Source records
::::::::::

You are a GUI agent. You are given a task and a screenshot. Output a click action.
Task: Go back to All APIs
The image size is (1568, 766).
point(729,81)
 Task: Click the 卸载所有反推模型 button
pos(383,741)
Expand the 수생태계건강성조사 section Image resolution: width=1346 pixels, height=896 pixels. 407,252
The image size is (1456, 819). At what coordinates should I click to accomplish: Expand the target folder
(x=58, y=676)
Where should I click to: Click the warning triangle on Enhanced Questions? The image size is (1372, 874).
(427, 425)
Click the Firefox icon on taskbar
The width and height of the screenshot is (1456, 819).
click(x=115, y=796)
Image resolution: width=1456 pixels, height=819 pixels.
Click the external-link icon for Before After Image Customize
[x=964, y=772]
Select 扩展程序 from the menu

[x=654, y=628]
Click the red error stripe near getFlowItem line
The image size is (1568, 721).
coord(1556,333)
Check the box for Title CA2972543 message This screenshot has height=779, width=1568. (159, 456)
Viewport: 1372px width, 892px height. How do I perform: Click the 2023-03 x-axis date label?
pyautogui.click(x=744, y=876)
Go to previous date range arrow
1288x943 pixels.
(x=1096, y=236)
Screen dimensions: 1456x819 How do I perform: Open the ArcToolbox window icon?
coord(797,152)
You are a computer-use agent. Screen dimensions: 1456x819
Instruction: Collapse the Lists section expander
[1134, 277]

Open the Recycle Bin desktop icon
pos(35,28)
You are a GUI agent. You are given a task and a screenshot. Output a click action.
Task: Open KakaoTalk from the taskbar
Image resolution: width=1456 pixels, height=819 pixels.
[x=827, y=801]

::::::::::

Could each line above be retyped exactly?

- **Response box**:
You are a GUI agent. You are given a task and a screenshot. Output a click action.
Task: Go back to All APIs
The image size is (1568, 766).
point(729,81)
 Task: Click the 卸载所有反推模型 button
pos(383,741)
Expand the 수생태계건강성조사 section Image resolution: width=1346 pixels, height=896 pixels. 407,252
The image size is (1456, 819). At what coordinates should I click to accomplish: Expand the target folder
(x=58, y=676)
Where should I click to: Click the warning triangle on Enhanced Questions? The image size is (1372, 874).
(427, 425)
Click the Firefox icon on taskbar
The width and height of the screenshot is (1456, 819).
click(x=115, y=796)
Image resolution: width=1456 pixels, height=819 pixels.
Click the external-link icon for Before After Image Customize
[x=964, y=772]
Select 扩展程序 from the menu

[x=654, y=628]
Click the red error stripe near getFlowItem line
The image size is (1568, 721).
coord(1556,333)
Check the box for Title CA2972543 message This screenshot has height=779, width=1568. (159, 456)
Viewport: 1372px width, 892px height. How do I perform: Click the 2023-03 x-axis date label?
pyautogui.click(x=744, y=876)
Go to previous date range arrow
1288x943 pixels.
(x=1096, y=236)
Screen dimensions: 1456x819 How do I perform: Open the ArcToolbox window icon?
coord(797,152)
You are a computer-use agent. Screen dimensions: 1456x819
Instruction: Collapse the Lists section expander
[1134, 277]

Open the Recycle Bin desktop icon
pos(35,28)
You are a GUI agent. You are given a task and a screenshot. Output a click action.
Task: Open KakaoTalk from the taskbar
Image resolution: width=1456 pixels, height=819 pixels.
[x=827, y=801]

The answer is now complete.